Die Privatbank EFG International legte in den vergangenen Jahren ein stürmisches Wachstum hin. Die Bank stellte viele neue Kundenberater ein, sammelte Milliarden an Neugeldern ein und kaufte zu: Ende Januar kaufte sie die Privatbank Quilvest (Switzerland); im Jahr zuvor waren es ISG und die Genfer Privatbank Cité Gestion.
Jetzt reagiert die Ratingagentur Moody’s auf diesen Kurs. Sie signalisiert eine mögliche Absenkung des langfristigen Emittentenratings «A3» und senkte den Ausblick auf «negativ» von zuvor «stabil». Der Grund dafür ist die deutlich dünnere Eigenkapitaldecke der Privatbank. Neben den Zukäufen nennt Moody’s Kapitalausschüttungen sowie Rückstellungen für rechtliche Altlasten. Falls sich das Kreditprofil nicht verbessere, könnte die Bank herabgestuft werden.

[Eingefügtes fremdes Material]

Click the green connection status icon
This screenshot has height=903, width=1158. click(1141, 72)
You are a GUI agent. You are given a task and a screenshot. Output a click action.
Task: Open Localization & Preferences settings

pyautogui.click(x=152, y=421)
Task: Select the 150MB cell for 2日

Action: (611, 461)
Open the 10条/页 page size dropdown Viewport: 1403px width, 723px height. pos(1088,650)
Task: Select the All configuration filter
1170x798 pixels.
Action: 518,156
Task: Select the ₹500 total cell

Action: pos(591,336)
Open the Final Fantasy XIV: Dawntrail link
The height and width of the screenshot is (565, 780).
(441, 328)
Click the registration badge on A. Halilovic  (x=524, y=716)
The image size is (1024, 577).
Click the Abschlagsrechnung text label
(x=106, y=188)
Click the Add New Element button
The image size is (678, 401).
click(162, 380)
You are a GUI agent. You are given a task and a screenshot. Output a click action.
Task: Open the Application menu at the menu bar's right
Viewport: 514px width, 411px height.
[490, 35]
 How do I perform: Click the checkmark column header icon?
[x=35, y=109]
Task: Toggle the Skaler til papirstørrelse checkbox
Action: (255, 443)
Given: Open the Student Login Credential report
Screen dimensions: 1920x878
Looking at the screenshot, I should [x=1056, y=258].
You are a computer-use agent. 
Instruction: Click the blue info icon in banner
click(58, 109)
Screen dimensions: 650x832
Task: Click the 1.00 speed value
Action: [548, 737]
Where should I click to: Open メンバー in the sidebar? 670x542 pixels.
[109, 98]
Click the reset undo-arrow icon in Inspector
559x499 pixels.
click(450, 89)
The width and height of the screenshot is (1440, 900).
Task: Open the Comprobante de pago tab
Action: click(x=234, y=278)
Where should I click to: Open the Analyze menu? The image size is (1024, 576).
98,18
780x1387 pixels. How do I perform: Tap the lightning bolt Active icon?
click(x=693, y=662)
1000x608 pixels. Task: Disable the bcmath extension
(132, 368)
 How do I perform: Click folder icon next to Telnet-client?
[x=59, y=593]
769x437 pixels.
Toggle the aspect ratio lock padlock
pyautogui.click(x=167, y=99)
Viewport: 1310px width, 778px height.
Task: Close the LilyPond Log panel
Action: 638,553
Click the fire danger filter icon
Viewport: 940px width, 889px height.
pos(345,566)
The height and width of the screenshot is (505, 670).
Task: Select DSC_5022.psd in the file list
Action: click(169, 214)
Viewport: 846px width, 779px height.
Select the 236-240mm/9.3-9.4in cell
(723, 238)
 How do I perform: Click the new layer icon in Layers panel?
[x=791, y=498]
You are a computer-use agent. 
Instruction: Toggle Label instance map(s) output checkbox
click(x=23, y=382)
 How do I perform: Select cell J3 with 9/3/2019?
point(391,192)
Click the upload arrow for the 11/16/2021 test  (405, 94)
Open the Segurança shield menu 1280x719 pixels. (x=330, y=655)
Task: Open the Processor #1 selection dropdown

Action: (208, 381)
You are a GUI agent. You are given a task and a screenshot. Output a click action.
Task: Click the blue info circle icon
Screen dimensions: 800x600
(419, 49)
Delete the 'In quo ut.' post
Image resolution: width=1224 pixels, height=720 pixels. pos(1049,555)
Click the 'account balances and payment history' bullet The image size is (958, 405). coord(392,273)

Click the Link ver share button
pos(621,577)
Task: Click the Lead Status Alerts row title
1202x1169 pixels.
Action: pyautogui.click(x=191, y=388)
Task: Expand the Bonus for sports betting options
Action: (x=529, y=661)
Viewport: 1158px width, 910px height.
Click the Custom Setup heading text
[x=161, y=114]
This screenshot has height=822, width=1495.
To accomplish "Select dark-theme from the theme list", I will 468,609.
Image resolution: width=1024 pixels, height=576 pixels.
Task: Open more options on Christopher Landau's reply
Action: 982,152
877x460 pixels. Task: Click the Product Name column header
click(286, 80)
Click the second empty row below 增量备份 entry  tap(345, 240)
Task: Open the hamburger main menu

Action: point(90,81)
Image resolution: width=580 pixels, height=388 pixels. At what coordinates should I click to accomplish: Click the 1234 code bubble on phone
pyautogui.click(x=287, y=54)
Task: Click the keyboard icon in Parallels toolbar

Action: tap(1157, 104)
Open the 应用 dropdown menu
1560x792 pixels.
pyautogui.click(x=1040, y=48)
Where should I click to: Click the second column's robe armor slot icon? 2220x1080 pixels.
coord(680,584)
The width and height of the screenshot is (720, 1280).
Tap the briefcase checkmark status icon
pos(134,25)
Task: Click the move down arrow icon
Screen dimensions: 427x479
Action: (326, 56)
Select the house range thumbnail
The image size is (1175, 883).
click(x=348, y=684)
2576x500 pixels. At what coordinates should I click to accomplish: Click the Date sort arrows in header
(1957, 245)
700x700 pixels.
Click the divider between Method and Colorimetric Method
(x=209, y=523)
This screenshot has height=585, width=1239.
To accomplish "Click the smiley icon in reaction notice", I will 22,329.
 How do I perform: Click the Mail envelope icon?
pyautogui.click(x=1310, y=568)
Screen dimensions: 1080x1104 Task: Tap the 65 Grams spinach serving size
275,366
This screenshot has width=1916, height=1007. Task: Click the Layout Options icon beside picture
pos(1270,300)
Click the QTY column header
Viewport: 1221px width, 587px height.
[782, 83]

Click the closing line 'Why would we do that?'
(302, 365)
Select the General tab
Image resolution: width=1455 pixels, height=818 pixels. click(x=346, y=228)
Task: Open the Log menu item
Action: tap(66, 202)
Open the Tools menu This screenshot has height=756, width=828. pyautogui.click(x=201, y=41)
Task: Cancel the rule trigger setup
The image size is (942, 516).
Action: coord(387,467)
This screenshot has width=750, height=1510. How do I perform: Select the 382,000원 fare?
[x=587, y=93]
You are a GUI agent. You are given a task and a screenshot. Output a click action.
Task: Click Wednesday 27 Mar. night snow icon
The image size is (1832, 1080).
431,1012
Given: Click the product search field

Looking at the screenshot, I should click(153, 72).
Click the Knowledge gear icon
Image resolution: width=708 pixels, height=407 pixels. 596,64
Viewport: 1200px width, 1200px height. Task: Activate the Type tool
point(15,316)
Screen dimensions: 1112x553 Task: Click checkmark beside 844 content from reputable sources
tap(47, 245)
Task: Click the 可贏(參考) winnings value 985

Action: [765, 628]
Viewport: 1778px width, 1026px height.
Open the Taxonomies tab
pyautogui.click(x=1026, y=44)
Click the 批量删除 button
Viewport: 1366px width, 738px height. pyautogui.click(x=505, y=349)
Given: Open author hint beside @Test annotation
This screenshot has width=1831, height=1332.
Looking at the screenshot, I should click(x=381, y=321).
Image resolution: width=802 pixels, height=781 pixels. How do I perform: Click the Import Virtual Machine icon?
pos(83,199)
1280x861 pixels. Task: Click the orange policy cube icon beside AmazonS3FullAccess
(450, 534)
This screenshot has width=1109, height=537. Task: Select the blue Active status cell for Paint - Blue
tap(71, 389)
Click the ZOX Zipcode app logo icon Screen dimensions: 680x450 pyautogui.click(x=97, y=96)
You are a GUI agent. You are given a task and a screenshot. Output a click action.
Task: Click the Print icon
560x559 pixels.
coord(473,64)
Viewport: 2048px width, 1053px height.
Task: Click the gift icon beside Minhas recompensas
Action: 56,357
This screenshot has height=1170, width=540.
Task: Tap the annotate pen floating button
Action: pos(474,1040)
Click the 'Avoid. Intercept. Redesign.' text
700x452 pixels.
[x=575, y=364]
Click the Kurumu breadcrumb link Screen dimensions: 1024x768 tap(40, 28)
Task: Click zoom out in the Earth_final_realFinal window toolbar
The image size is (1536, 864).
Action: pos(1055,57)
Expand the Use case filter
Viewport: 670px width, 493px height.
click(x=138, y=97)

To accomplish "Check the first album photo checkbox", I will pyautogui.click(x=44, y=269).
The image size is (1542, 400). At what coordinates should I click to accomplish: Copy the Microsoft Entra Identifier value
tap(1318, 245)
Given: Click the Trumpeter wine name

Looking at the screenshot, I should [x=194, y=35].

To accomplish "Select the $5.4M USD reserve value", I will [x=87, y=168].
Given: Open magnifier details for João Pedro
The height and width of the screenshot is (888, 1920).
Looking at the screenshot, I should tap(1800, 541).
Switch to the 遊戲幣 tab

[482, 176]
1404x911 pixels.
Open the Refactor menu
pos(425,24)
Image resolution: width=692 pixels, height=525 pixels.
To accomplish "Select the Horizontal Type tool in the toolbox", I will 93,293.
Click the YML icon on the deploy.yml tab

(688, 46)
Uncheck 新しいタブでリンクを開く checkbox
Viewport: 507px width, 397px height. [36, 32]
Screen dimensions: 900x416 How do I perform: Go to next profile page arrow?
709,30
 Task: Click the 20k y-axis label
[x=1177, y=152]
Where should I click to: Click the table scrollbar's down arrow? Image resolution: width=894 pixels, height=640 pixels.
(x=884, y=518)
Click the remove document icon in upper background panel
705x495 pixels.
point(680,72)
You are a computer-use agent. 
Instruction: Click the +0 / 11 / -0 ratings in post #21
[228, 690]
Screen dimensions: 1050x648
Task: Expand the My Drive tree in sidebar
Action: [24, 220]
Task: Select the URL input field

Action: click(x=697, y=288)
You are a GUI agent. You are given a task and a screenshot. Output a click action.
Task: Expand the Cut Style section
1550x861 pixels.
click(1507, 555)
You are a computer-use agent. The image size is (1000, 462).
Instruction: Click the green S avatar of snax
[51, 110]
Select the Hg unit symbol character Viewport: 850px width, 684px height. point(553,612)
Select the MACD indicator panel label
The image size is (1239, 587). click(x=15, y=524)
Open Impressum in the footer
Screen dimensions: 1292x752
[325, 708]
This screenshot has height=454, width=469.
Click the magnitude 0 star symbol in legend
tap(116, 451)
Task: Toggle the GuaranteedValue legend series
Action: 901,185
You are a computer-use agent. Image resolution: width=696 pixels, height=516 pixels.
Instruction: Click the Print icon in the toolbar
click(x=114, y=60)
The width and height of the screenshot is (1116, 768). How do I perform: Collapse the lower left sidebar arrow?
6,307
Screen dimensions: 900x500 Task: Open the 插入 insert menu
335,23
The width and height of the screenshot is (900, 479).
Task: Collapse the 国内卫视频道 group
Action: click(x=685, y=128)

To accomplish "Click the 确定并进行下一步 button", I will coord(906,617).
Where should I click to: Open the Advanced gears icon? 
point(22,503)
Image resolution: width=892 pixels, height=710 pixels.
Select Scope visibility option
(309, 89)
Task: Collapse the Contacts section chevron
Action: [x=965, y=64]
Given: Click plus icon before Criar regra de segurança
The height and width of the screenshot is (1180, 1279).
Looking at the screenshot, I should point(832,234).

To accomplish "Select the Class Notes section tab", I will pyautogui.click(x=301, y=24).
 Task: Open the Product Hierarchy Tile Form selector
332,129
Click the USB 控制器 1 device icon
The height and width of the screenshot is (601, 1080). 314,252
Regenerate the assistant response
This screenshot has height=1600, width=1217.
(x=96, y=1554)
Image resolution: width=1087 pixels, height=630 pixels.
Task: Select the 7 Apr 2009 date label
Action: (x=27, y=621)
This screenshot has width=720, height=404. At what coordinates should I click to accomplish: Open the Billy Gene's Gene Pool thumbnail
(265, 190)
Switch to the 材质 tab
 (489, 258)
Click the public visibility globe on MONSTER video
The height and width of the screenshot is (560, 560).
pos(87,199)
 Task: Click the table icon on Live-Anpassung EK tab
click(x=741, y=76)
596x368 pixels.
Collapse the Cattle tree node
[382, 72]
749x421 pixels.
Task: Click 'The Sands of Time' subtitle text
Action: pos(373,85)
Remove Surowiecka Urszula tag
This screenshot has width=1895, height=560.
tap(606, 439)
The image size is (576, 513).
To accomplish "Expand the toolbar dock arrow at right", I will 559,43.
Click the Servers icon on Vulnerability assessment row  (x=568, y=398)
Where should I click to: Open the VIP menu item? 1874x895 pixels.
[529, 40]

Die Bank gab mit ihren Jahreszahlen im Februar eine bemerkenswerte Absenkung der Eigenkapitaldecke bekannt: Die harte Eigenkapitalquote sank auf 14 Prozent (von 17,7 Prozent im Jahr zuvor). Zum Rückgang haben unter anderem beigetragen: Aktienrückkäufe (1,9 Prozentpunkte) sowie 2025 erfolgte Übernahmen (1,3 Prozentpunkte).
Die Rückstellungen für Altlasten belasteten die Quote mit weiteren 1 Prozentpunkt, weil sie dadurch die risikogewichteten Aktiven erhöht haben. Insgesamt tätigte sie Rückstellungen in Höhe von 86,5 Millionen Franken. Hinzu kamen Kreditverluste von 10,7 Millionen Franken.
Aktie taucht
Trotz des nur marginal gestiegenen Gewinns schlug EFG eine Erhöhung der Dividende um acht Prozent auf 65 Rappen je Aktie vor – die fünfte Dividendenerhöhung in Folge.
Die Aktien reagierten gestern mit einem Minus von 2,5 Prozent. In den vergangenen 12 Monaten weist das Papier eine Wertzunahme von 32 Prozent aus. Seit dem letzten Hoch Mitte Januar bei 20.70 Franken hat die Aktie 10 Prozent verloren.